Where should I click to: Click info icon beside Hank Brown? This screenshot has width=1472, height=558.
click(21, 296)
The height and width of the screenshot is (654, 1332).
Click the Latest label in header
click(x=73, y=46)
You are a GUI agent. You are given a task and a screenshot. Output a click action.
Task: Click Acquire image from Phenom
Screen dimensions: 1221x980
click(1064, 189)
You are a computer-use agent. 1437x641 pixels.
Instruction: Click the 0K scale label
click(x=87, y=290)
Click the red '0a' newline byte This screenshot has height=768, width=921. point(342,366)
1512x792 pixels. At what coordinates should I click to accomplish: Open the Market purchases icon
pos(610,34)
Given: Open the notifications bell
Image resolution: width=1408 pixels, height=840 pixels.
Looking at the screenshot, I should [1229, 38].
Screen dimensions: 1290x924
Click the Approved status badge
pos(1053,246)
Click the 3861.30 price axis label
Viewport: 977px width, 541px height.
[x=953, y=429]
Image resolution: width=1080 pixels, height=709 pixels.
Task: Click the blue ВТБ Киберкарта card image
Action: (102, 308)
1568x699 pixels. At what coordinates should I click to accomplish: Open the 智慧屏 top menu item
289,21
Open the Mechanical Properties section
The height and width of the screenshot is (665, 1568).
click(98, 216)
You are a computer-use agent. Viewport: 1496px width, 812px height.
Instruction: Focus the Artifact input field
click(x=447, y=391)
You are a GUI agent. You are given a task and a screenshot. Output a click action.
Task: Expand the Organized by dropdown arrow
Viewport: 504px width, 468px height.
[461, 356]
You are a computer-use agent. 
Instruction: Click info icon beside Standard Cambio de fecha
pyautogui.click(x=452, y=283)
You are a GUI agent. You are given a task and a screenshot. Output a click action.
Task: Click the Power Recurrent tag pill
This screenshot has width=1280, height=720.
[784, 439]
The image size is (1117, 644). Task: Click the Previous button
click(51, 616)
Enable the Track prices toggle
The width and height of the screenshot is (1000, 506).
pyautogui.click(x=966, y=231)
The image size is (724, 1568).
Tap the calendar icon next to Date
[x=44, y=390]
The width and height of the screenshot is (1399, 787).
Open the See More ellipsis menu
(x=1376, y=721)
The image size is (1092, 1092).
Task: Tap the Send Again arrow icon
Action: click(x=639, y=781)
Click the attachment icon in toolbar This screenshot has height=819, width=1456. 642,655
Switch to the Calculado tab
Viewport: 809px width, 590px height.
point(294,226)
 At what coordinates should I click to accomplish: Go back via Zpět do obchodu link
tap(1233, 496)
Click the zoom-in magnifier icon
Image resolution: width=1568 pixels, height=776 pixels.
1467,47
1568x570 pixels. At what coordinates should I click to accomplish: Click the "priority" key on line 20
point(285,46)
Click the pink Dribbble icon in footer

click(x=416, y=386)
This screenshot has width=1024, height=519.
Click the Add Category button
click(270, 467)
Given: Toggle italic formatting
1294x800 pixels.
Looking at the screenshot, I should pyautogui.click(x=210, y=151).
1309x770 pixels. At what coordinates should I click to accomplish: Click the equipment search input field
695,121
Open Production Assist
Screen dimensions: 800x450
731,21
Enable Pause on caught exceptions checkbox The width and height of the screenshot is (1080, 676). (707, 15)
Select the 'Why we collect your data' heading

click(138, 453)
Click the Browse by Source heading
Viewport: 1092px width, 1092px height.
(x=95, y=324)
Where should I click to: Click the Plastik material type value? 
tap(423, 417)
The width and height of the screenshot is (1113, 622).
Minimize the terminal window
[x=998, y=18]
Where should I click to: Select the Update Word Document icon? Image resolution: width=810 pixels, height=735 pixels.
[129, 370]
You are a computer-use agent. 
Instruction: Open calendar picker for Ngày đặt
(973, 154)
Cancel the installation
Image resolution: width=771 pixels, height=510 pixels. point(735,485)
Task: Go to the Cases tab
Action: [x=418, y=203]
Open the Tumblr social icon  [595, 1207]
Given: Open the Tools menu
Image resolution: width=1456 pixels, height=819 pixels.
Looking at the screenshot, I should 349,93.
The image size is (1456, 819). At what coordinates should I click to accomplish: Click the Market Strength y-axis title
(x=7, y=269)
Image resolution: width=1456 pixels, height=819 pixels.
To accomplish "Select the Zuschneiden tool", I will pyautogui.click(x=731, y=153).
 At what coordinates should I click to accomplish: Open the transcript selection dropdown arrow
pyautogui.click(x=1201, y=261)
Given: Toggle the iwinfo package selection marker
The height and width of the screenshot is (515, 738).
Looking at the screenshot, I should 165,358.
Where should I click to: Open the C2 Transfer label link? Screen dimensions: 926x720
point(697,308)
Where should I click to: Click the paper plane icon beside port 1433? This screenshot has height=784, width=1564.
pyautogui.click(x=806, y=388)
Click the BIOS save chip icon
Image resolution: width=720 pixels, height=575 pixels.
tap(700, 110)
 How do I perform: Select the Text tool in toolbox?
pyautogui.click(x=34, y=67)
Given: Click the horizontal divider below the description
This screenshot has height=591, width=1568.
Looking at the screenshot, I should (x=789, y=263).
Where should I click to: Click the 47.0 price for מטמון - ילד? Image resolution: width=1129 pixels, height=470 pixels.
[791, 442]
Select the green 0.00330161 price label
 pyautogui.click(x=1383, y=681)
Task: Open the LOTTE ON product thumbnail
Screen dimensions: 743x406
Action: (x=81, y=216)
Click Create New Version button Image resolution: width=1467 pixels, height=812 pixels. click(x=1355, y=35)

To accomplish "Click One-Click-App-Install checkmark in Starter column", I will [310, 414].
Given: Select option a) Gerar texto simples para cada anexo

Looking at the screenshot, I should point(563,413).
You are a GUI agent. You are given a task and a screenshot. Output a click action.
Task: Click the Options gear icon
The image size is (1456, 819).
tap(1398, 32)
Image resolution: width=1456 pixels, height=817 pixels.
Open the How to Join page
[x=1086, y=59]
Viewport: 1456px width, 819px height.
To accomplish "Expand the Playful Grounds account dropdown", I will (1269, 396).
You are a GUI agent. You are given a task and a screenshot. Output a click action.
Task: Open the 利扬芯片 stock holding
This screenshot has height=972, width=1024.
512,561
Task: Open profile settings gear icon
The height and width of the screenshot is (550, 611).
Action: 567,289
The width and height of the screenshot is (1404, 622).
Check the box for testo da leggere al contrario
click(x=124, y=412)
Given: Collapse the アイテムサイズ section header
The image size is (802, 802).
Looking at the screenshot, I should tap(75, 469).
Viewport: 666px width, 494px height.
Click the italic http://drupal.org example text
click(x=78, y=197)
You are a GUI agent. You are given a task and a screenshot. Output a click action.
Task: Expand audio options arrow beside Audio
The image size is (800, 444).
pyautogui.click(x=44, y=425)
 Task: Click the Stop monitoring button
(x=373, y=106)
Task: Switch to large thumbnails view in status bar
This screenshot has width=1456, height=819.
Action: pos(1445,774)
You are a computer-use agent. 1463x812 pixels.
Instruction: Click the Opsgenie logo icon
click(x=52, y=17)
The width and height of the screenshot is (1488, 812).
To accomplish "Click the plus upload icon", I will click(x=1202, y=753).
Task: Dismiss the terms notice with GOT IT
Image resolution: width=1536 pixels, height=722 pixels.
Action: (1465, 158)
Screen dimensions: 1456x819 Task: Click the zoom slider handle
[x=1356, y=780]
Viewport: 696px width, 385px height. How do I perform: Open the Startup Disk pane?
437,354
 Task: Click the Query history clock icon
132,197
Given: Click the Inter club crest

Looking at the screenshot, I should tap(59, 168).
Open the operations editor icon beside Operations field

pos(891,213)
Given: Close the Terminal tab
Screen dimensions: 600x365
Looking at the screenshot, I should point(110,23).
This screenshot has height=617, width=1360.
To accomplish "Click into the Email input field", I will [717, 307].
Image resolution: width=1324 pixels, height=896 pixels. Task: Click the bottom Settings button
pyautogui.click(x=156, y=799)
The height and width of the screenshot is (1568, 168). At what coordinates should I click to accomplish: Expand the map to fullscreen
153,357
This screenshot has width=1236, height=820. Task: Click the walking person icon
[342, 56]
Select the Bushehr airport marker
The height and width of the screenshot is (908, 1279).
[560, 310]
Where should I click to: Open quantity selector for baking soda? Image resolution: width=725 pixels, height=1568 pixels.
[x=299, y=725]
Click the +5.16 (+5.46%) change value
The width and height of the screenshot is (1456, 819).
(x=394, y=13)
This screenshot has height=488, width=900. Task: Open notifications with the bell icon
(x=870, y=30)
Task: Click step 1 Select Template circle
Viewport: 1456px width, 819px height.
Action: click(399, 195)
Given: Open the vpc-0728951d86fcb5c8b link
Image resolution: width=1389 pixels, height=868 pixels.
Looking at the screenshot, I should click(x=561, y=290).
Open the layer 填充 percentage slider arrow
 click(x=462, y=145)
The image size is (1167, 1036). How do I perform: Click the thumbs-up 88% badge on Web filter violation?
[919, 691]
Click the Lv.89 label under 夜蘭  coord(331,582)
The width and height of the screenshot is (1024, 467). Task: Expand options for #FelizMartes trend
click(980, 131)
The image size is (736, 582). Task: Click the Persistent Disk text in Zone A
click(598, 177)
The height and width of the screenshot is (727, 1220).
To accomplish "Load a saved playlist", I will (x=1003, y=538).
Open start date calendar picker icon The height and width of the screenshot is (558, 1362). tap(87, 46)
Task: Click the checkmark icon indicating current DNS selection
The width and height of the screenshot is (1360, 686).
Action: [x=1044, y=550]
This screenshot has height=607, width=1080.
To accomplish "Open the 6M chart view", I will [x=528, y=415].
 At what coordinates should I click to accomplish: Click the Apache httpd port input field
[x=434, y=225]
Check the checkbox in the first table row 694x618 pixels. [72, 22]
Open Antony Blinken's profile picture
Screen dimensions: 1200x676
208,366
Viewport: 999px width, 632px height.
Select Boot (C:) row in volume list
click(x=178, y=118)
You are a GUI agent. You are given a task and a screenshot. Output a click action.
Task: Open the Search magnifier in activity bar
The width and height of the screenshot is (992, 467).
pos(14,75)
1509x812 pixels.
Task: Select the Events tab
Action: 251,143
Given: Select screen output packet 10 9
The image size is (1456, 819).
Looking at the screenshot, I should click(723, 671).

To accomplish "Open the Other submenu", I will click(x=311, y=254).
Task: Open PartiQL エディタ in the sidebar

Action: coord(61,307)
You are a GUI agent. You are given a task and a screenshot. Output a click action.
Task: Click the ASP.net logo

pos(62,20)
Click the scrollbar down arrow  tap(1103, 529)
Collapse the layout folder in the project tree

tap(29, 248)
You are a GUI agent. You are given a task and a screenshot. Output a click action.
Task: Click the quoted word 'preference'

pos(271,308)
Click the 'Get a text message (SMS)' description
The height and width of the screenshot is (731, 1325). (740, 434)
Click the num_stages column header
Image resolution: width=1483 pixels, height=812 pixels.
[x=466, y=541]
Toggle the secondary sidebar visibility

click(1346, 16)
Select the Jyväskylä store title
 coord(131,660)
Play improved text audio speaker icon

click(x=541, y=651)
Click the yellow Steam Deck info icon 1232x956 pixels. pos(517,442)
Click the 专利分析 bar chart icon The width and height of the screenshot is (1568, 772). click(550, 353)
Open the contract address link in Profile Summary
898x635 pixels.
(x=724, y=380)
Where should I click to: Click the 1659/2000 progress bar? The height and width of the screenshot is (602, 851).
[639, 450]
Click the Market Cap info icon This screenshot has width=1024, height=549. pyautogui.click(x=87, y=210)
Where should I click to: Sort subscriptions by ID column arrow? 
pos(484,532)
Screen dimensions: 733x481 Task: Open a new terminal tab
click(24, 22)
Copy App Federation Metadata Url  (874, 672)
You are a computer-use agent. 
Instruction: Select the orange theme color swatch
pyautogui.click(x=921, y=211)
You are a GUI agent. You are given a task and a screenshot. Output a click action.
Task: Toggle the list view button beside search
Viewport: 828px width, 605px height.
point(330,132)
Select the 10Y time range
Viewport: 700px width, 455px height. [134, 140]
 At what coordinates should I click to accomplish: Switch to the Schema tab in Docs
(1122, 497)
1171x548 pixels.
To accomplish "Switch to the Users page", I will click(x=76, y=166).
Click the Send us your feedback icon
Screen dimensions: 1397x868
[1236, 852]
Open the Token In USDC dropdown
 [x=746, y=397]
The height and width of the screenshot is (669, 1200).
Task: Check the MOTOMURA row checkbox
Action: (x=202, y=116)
════════════════
WRITTEN PROBLEM » Reproduce the stretch of lines from the one containing "Task: Click the checkmark" through the one containing "will [x=528, y=415].", keeping every request, and add 88 to each coordinate in the answers.

WRITTEN REPLY »
Task: Click the checkmark icon indicating current DNS selection
The width and height of the screenshot is (1360, 686).
Action: [x=1132, y=638]
This screenshot has height=607, width=1080.
To accomplish "Open the 6M chart view", I will [x=616, y=503].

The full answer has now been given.